_Trecho para leitura:_
————
O TEMPO VIROU...

Outro dia uma leitora do Blog comentou a crônica "E A PRIMA VERA SE FOI". Disse-me que gostou, mas achou o final triste, por eu ter escrito que "a primavera da minha vida se foi".

Achei interessante, mas ao mesmo tempo estranho ela ter feito esse comentário. Estranho porque para mim é natural a passagem do tempo e da vida. Disse a ela que, realmente, a primavera da minha vida se foi. Já não é mais tempo de desabrochar em flor. Já se foi o tempo do viço da juventude. Agora, disse-lhe, eu vivo um outro momento. O momento do outono. Outono é a época de se colher os frutos do que se plantou.

Compartilho essa experiência e esse pensamento porque tenho visto pessoas inconformadas com a passagem do tempo. O aparecimento das primeiras rugas já é motivo para usar botox. As segundas prenunciam o tempo de cair na realidade do tempo que passou. São pessoas que não viveram suficientemente o passado, a primavera e o verão de suas vidas. Não viveram talvez por pensar demasiadamente no futuro. Vivemos na juventude pressionados pela necessidade de investir na profissão, de construir família, de construir patrimônio. Quando acordamos percebemos que os filhos já cresceram e saíram de casa. Percebemos que o tempo passou.

Alguém já disse que a vida passa como as quatro estações: primavera, o florescer; verão, o tempo quente das paixões; outono, o tempo de colher os frutos do que se plantou; inverno, o tempo de se recolher.

Gosto de todas as estações!

A primavera é o tempo de florescer. Gosto quando surgem os primeiros ipês... depois vêm os flamboyans... o colorido das copas em pouco tempo colorem a grama! O vento espalha cor e alegria nas asas de seu frescor! Assim também, em nossa vida, a beleza do desabrochar perfuma o tempo e alegra a todos ao redor! O sorriso da criança abre nossos corações para contemplar a beleza desse amanhecer.
————
_Extrato de dados:_
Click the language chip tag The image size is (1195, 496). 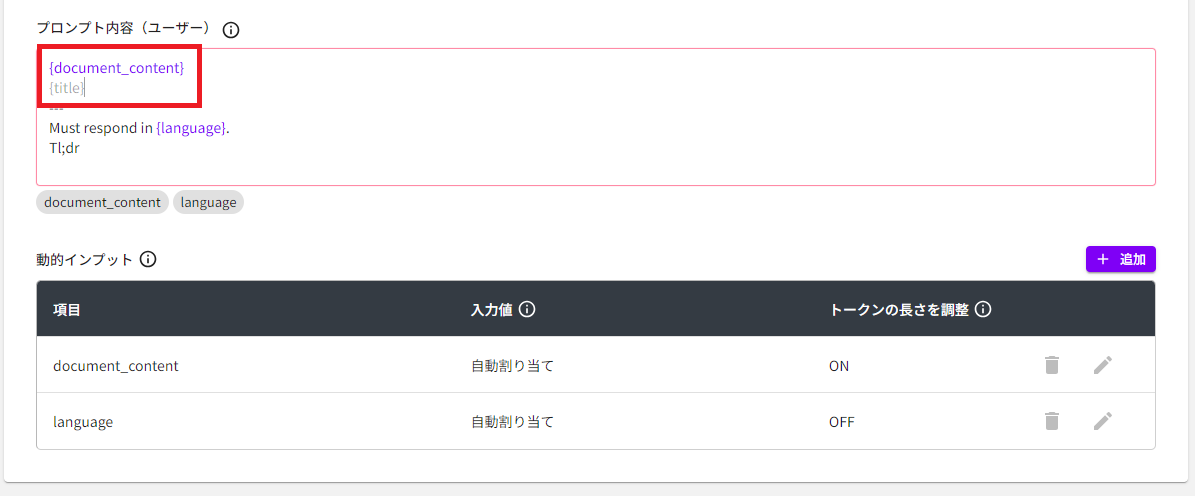(208, 202)
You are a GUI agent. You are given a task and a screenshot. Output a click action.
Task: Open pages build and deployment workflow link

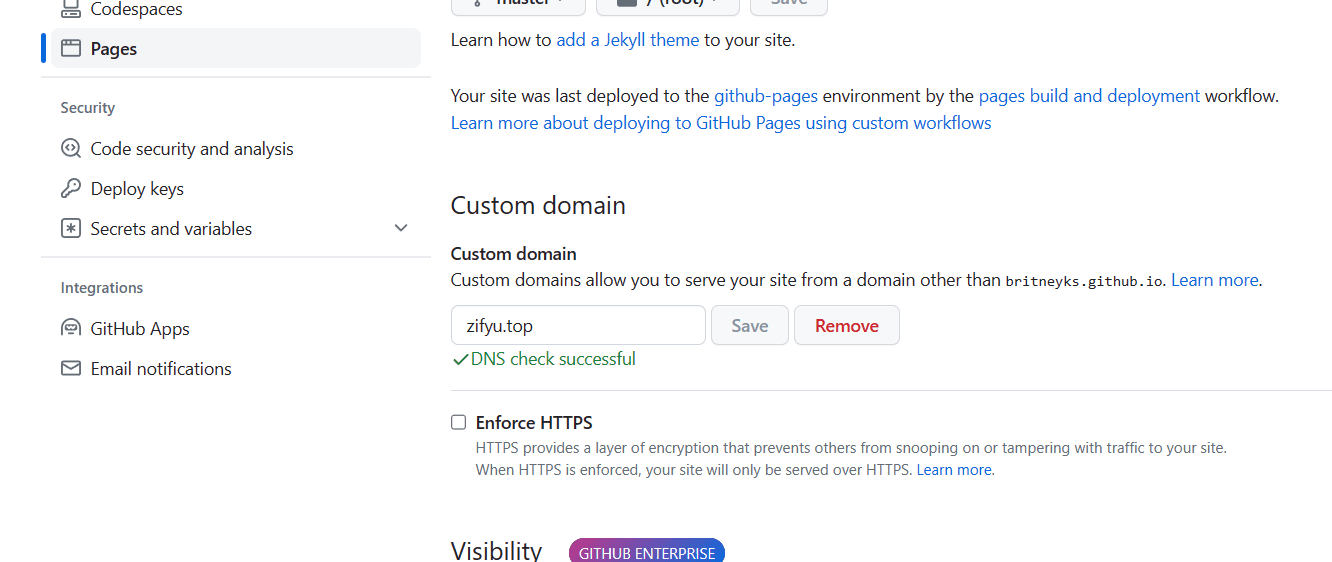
————
_Instruções:_
(a) Resuma o trecho em duas frases.
(b) Diga se cada afirmação concorda com o trecho, respondendo sim ou não e citando as palavras do trecho que decidem: (i) a leitora gostou da crônica "E A PRIMA VERA SE FOI"; (ii) o outono é apresentado como o tempo de se recolher; (iii) os flamboyans surgem antes dos ipês.
A listagem é um material à parte, sem relação com o trecho.

_Respostas:_
(a) Em resposta a uma leitora que achou triste o final de uma crônica, o texto afirma que a passagem do tempo é natural: a primavera da vida de quem escreve se foi, e agora é o momento do outono, época de colher os frutos do que se plantou. Compara a vida às quatro estações, menciona pessoas inconformadas com a passagem do tempo e declara gostar de todas as estações.

(b)
(i) Sim: "Disse-me que gostou, mas achou o final triste".
(ii) Não: "outono, o tempo de colher os frutos do que se plantou; inverno, o tempo de se recolher".
(iii) Não: "Gosto quando surgem os primeiros ipês... depois vêm os flamboyans".